Insomma, riallacciamo quei fili tra la nostra società e quella dei nostri nonni e bisnonni! Soltanto così potremo definirci veramente «moderni»!

Mauro Rosati
-------------------------------------------------------------------

Di seguito propongo una galleria di immagini che evidenziano la persistenza dei nuclei più antichi tra le case e le vie dei borghi! La galleria verrà aggiornata costantemente sempre sotto questo articolo!
Restate sintonizzati! :-)

Esempio n. 1: Coppito (L'Aquila); dall'immagine aerea è facilmente riconoscibile il disegno del nucleo più antico, la «rocca» (o castello) del borgo. Le case intorno seguono la linea di una probabile cinta muraria più antica; la via principale circoscrive ad anello tutto il poggio e si allaccia alle vie «ritte» del nucleo centrale. La parte più alta finisce su uno sperone di roccia, difficilmente espugnabile, che affaccia verso il fiume Aterno, dal lato della piccola chiesa di Madonna della Neve.
A sinistra, fuori dall'immagine, si estende l'espansione orto-novecentesca, più in piano ma sempre secondo un criterio di «difesa» rispetto agli straripamenti del fiume, lontano dalle terre coltivabili e in continuità con la «rocca»!

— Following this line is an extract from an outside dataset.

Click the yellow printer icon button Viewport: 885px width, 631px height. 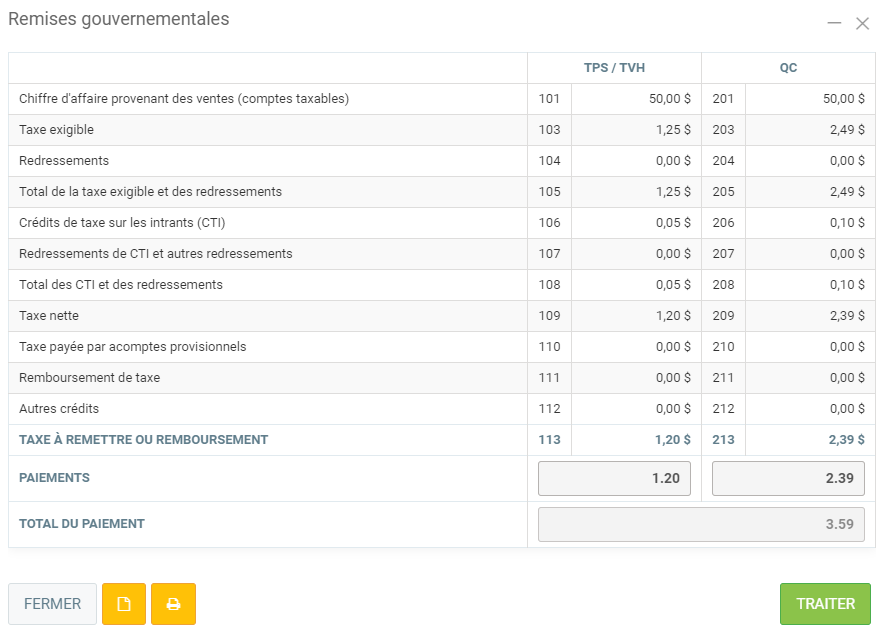coord(173,604)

Esempio n. 2: Pagliare di Sassa (L'Aquila); il toponimo «pagliare» è ricorrente in molti centri abitati di origine rurale ed è testimone linguistico del passato agricolo della nostra società. In questo caso ci  troviamo di fronte a un borgo non difensivo ma adeguato (funzionale) a un'economia fortemente rurale; anche in questo caso però vediamo che il centro abitato è ben distinguibile e si "aggrappa" al colle salendo con "dolcezza" e costanza verso la parte più alta. L'andamento sinuoso dei gruppi di case e delle strade, asseconda in maniera sapiente il dislivello altimetrico. Il borgo si posiziona in modo da lasciare liberi i terreni coltivabili e in modo da essere saggiamente al riparo dai corsi d'acqua che corrono più a valle.

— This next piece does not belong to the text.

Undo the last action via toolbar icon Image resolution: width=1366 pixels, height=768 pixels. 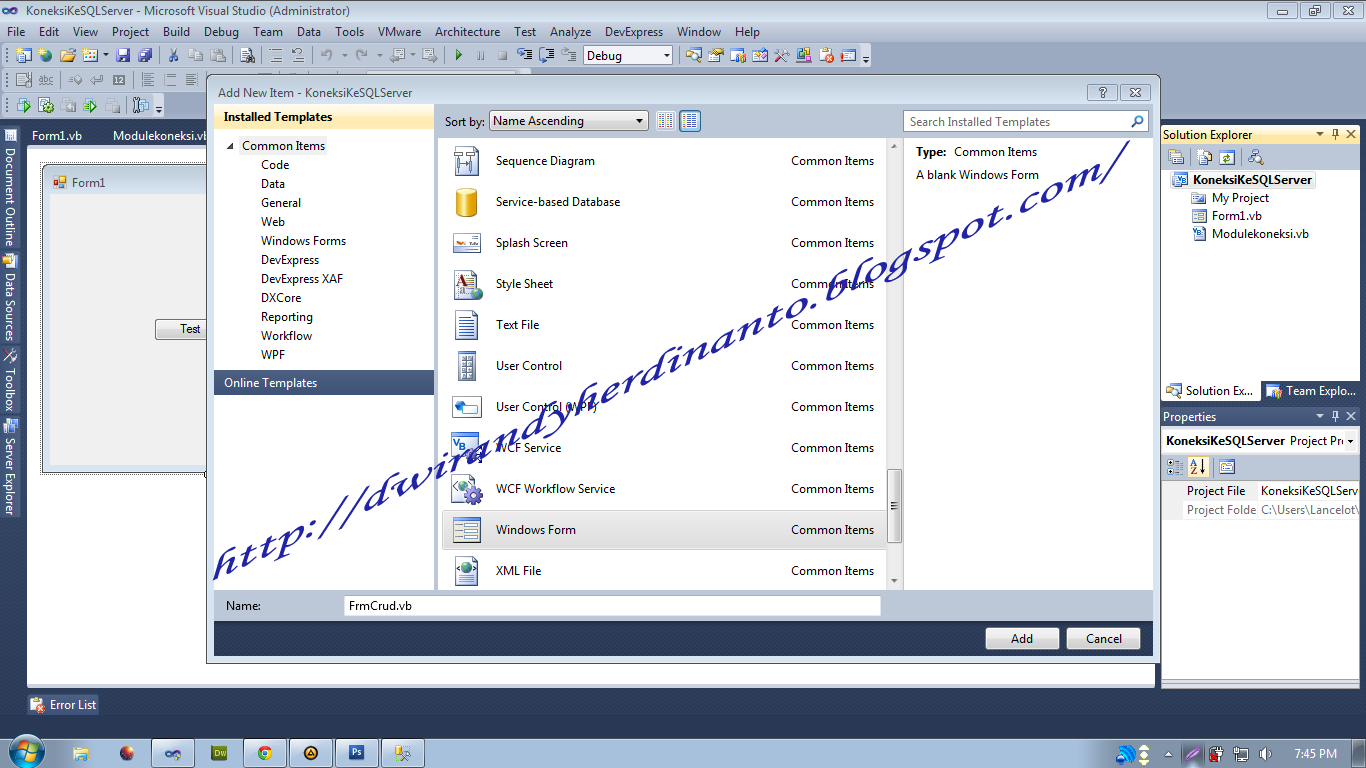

Esempio n. 3: Preturo (L'Aquila). Nell'immagine è ben visibile l'abitato più antico, la parte più arroccata, oggi identificata come «parte alta» del paese.
Anche in questo caso gli aggregati di case sono ben distinguibili secondo una logica legata alla conformazione del terreno, alle pendici del monte; l'abitato è attraversato da due vie principali che si incrociano in una piazza formando approssimativamente una «croce di Sant'Andrea». Uno dei due rami porta da un lato (verso l'alto) alla chiesa della Madonnella di Preturo mentre dal lato opposto si giunge alla chiesa parrocchiale di San Pietro Apostolo, situata più a valle rispetto alla "rocca" del borgo.
Preturo è riparato "a Tramontana" dal versante del monte ed è abbastanza in alto rispetto alla piana agricola sottostante.

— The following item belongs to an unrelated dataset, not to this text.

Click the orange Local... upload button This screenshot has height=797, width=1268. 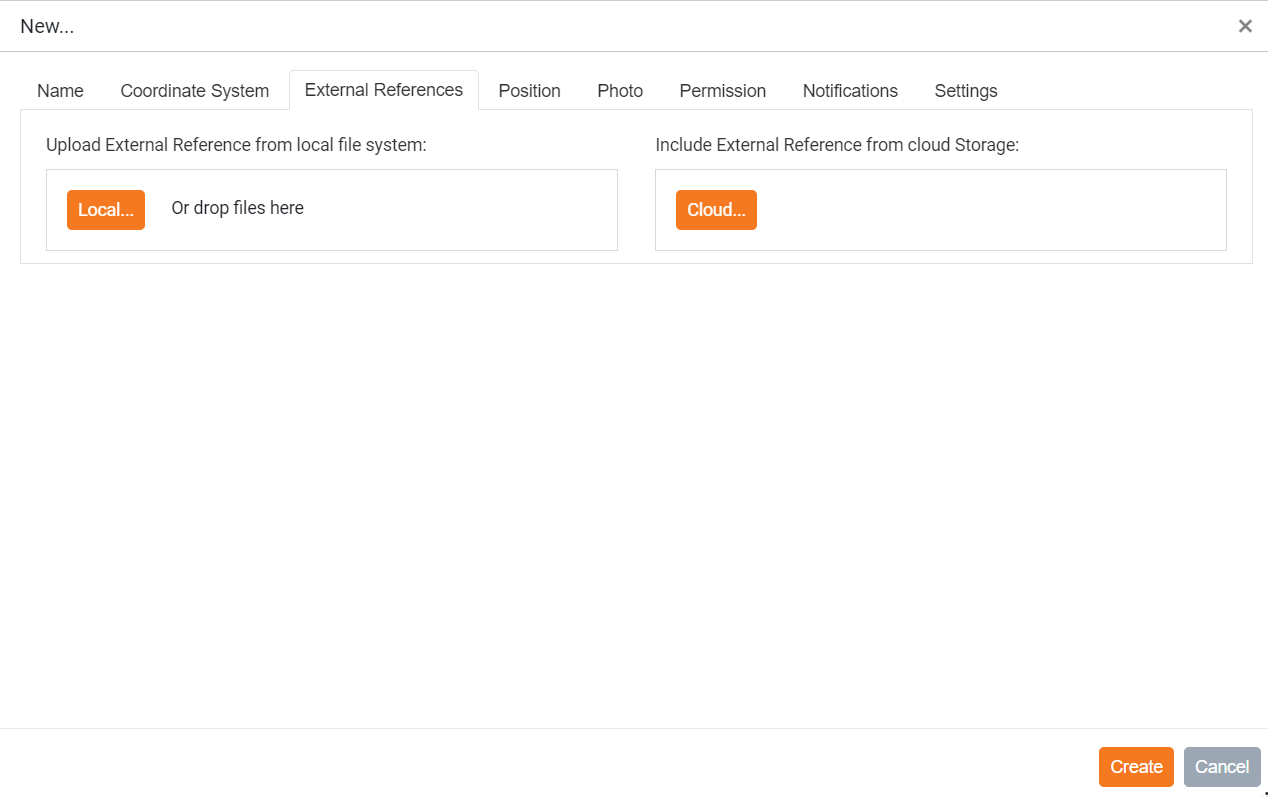(x=106, y=210)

Esempio n. 4: Colle di Preturo (L'Aquila). L'abitato del borgo è ben distinguibile, caratterizzato da aggregati compatti ben raccolti, disposti in costa fino allo "svettamento" sul colle, da cui il nome del borgo, "seduto" tra due crinali della montagna che lo pongono in posizione riparata nonostante sia esposto a nord-nord-est. Il paese è attraversato da una strada principale (strada maestra) che attraversa il borgo assecondando l'andamento del pendio. 
Il borgo è sufficientemente in quota rispetto alla piana sottostante, sia per antichi motivi difensivi sia per la tutela dei terreni agricoli in piano, risorsa fondamentale in ogni epoca e soprattutto in un'economia agro-pastorale.


Esempio n. 5: Cese di Preturo (L'Aquila). Il borgo storico è disposto linearmente, "in costa", alla base del monte e lungo un'antica via "di costa" che porta da Preturo a Scoppito.
La conformazione è simile a quella di molti aggregati rurali vicino a terreni coltivabili e allo stesso tempo lungo le locali vie di comunicazione.
Il toponimo «Cese» molto diffuso nella toponomastica dell'Italia centrale e centro-meridionale, può indicare una località adibita al taglio del bosco, anche al taglio di porzioni di bosco da destinare all'agricoltura, o ancora, per estensione, può indicare le siepi di recinzione che separavano i singoli poderi agricoli.
Il borgo di Cese di Preturo si presenta riparato "a Tramontana".